* AIM: Return verbatim the part of the records that opens with the line containing "You are a GUI" and closes with the line containing "The height and", including both of those lines.
▬▬▬▬▬▬
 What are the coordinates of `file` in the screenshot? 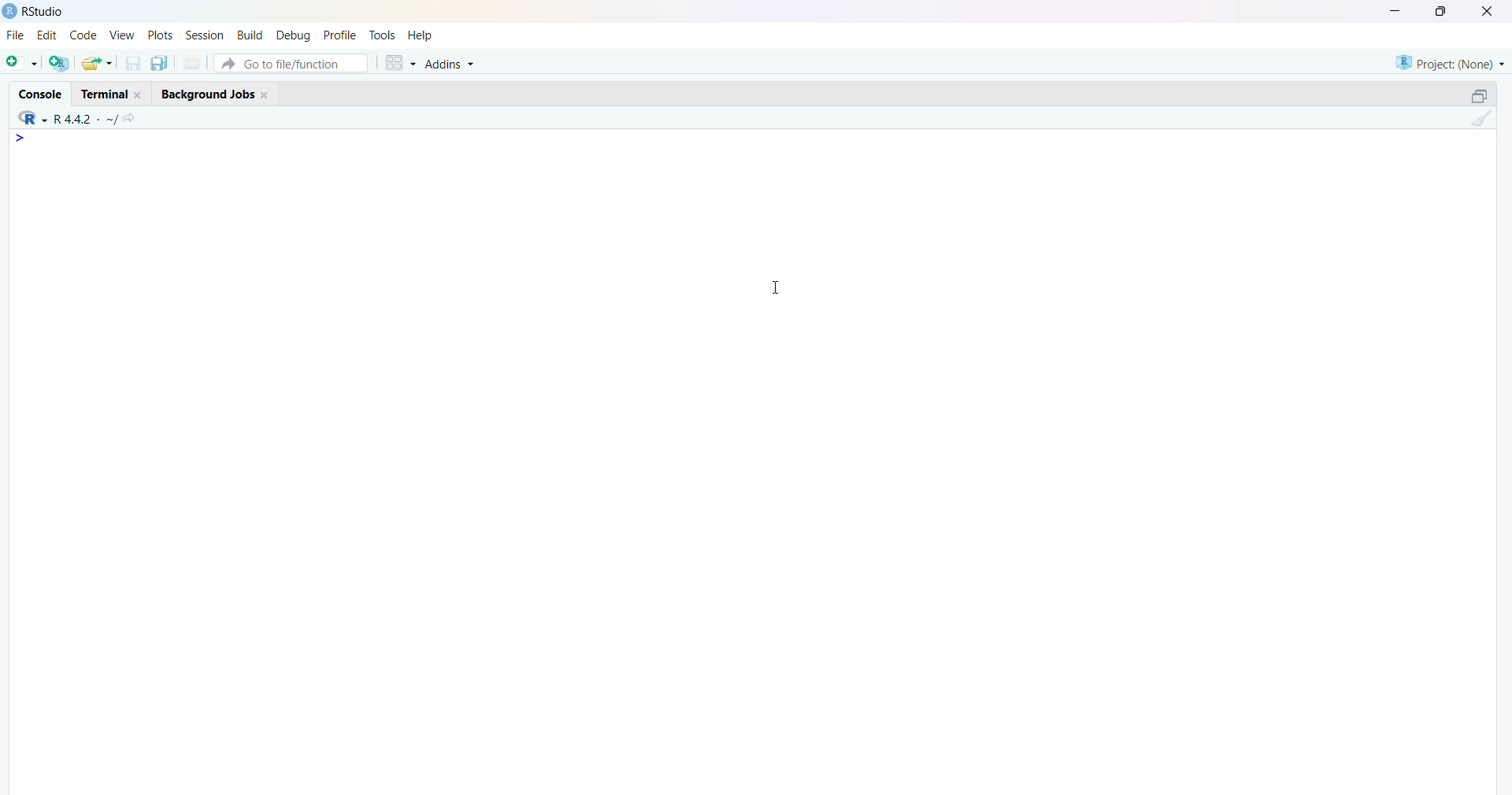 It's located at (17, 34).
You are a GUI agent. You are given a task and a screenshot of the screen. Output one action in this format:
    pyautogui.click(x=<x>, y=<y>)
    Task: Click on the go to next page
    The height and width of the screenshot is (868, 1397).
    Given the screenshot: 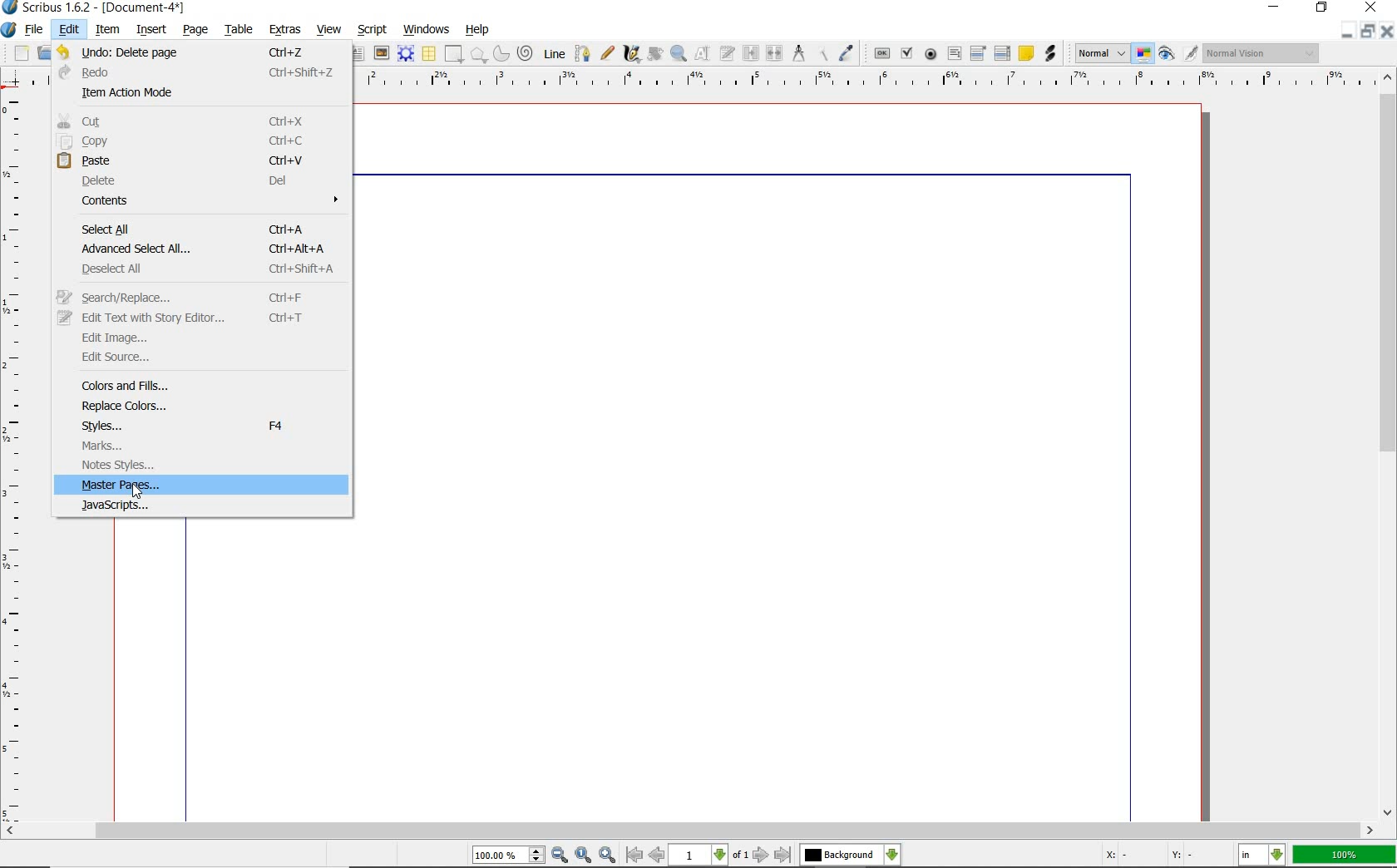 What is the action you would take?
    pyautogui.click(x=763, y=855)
▬▬▬▬▬▬
* ANSWER TO THIS EXERCISE:
You are a GUI agent. You are given a task and a screenshot of the screen. Output one action in this format:
    pyautogui.click(x=<x>, y=<y>)
    Task: Click on the go to next page
    The height and width of the screenshot is (868, 1397).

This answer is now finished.